If you like the classics, you might be able to benefit from this kind of literature, especially if your career depends on it. However, languages don’t evolve in isolation–they’re the result of a lot of cultural influence and modern phenomena.
If you want to avoid using awkward-sounding, outdated words and phrases that nobody uses anymore, you better turn to more contemporary sources of inspiration, like newspapers, radio, films, TV and conversations that you hear on the street.
Keep up with the news and the current events of the country as well as on an international level. Get to know the local celebrities and how you pronounce their names. Learn how they pronounce English-speaking celebrity’s names. Go to the cinema and watch films in the native language without subtitles.
These are all very efficient ways of getting used to the sound of the language. Besides, listening to the radio, watching television and reading newspapers will help you familiarize yourself with local references and culture.
Jokes have also proven effective in the study of foreign languages.

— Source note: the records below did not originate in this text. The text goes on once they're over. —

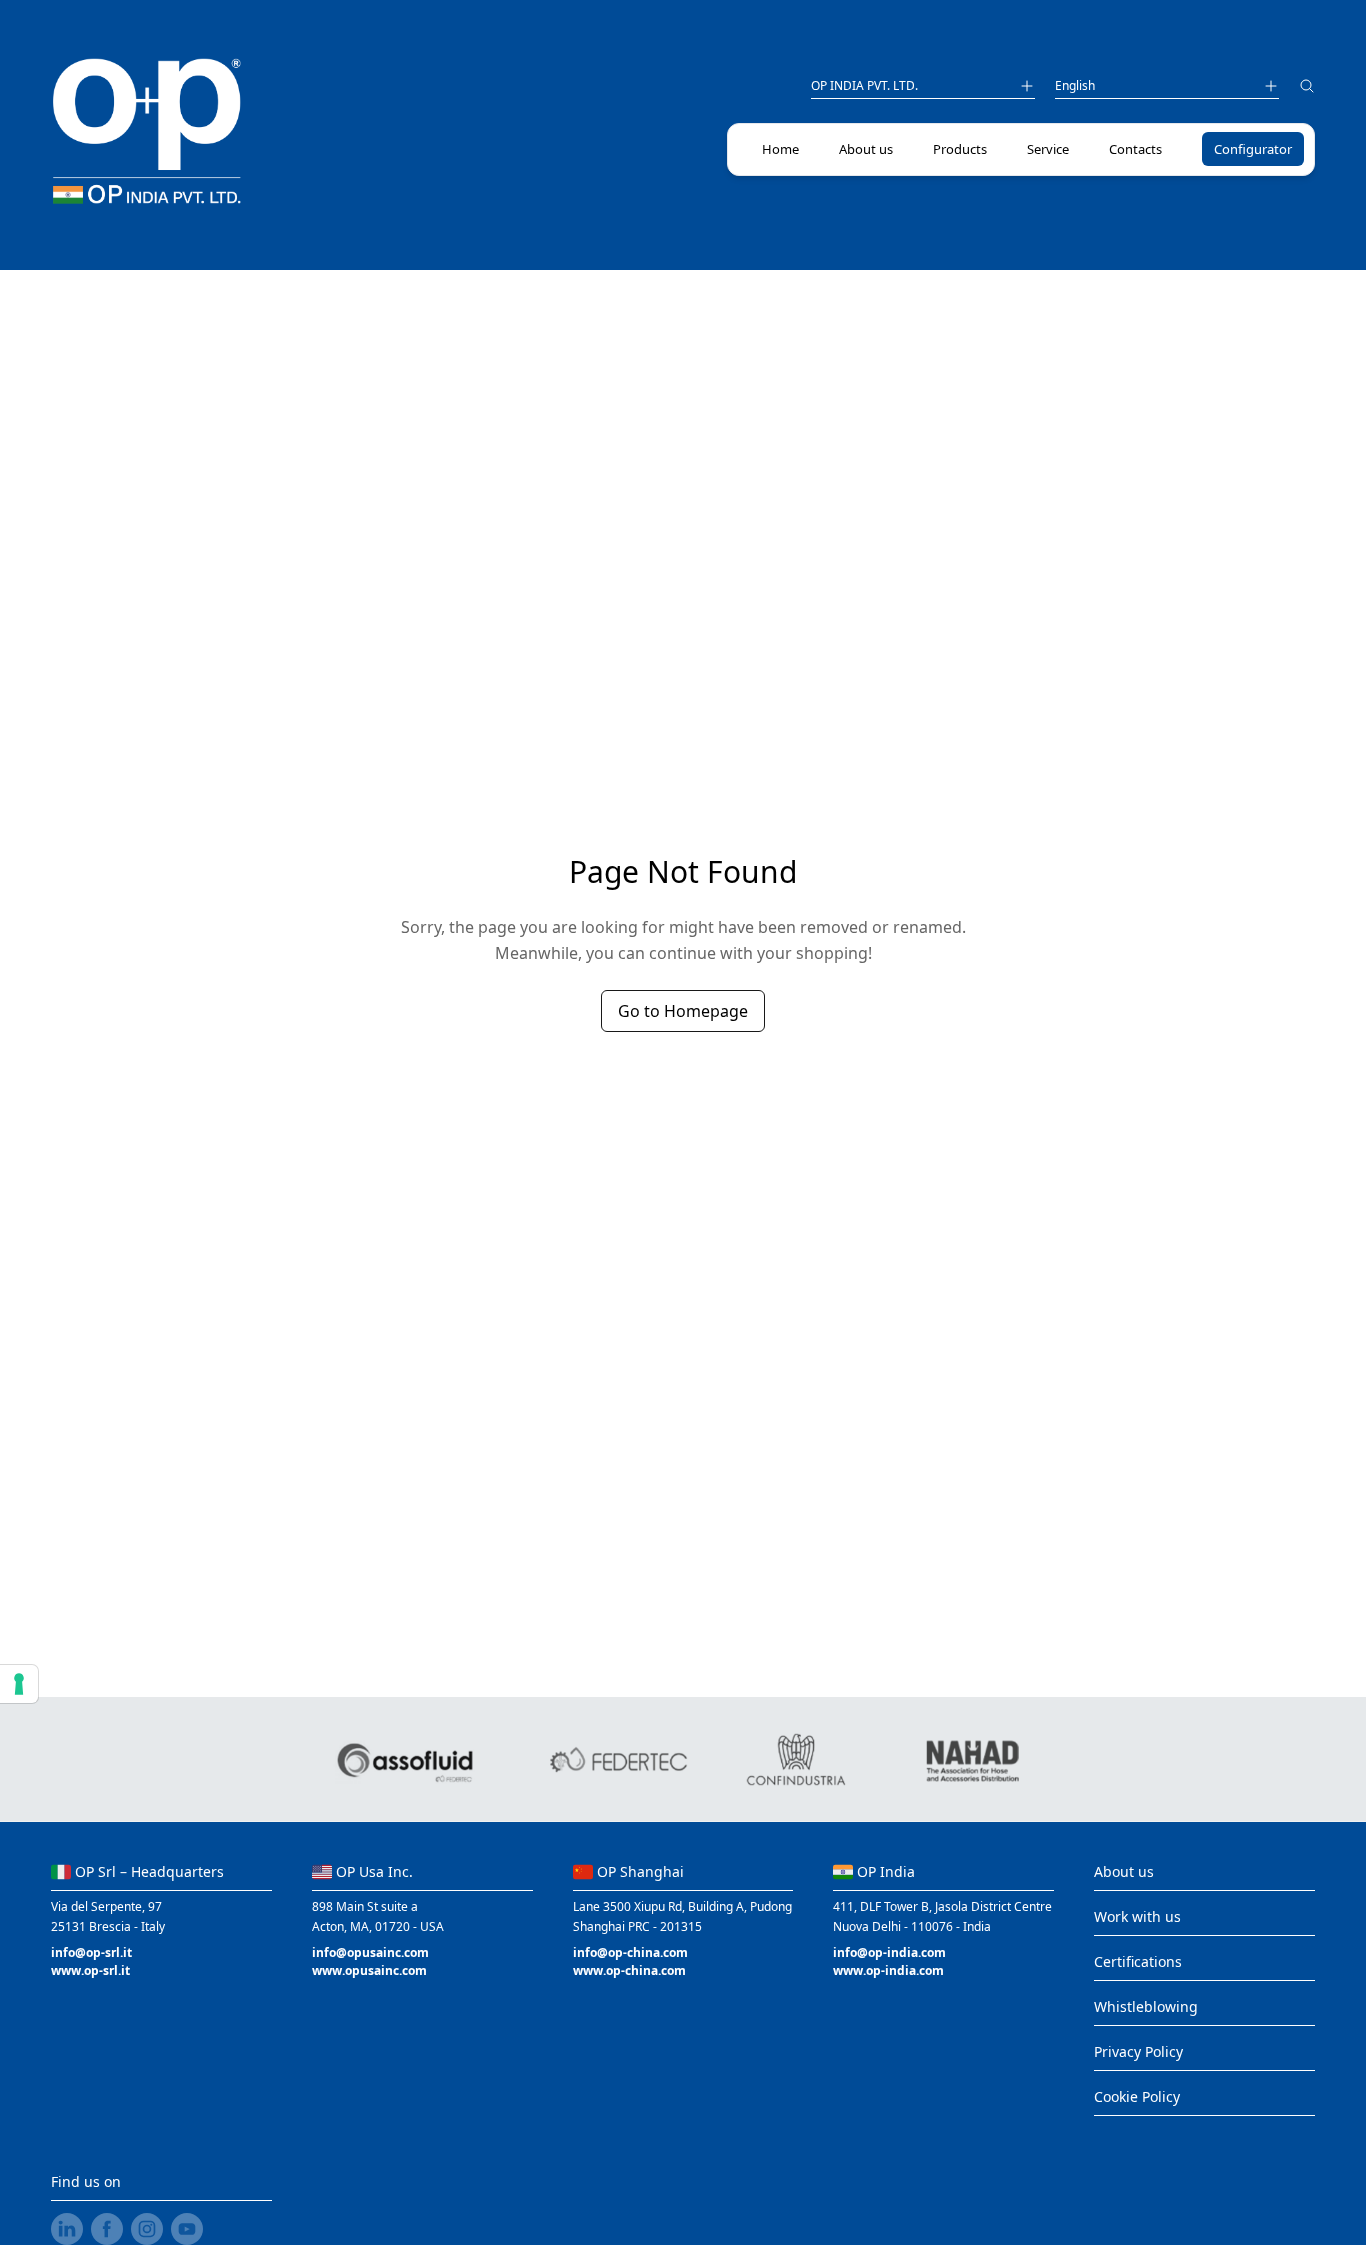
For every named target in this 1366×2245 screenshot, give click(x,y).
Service (1048, 149)
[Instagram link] (147, 2229)
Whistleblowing (1146, 2006)
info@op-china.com (630, 1952)
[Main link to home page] (147, 132)
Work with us (1137, 1916)
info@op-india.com (889, 1952)
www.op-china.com (629, 1970)
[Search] (1307, 88)
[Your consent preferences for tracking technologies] (19, 1684)
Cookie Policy (1137, 2096)
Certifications (1138, 1961)
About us (866, 149)
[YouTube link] (187, 2229)
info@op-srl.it (91, 1952)
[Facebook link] (107, 2229)
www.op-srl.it (90, 1970)
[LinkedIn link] (67, 2229)
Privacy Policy (1138, 2051)
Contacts (1135, 149)
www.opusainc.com (369, 1970)
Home (780, 149)
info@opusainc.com (370, 1952)
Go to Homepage (683, 1011)
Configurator (1253, 149)
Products (960, 149)
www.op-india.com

Puns, words with double meanings, homonyms and homophones are all studied and remembered better through funny or memorable punchlines.
Using idioms and everyday slang will help to improve your speech significantly and allow you to interact better with the native speakers. It will also give you some interesting topics to discuss with your colleagues and friends.
Ready to Study a New Language?
Despite the widespread use of English all over the world, we are far from the monolingual society that many visionaries have yearned for. Small and large countries, although exposed to a massive use of English, take great pride in their official languages, celebrating and treasuring their linguistic identity.
You’ll earn a lot of respect once you’ve mastered the new language, and the locals will admire you for your effort.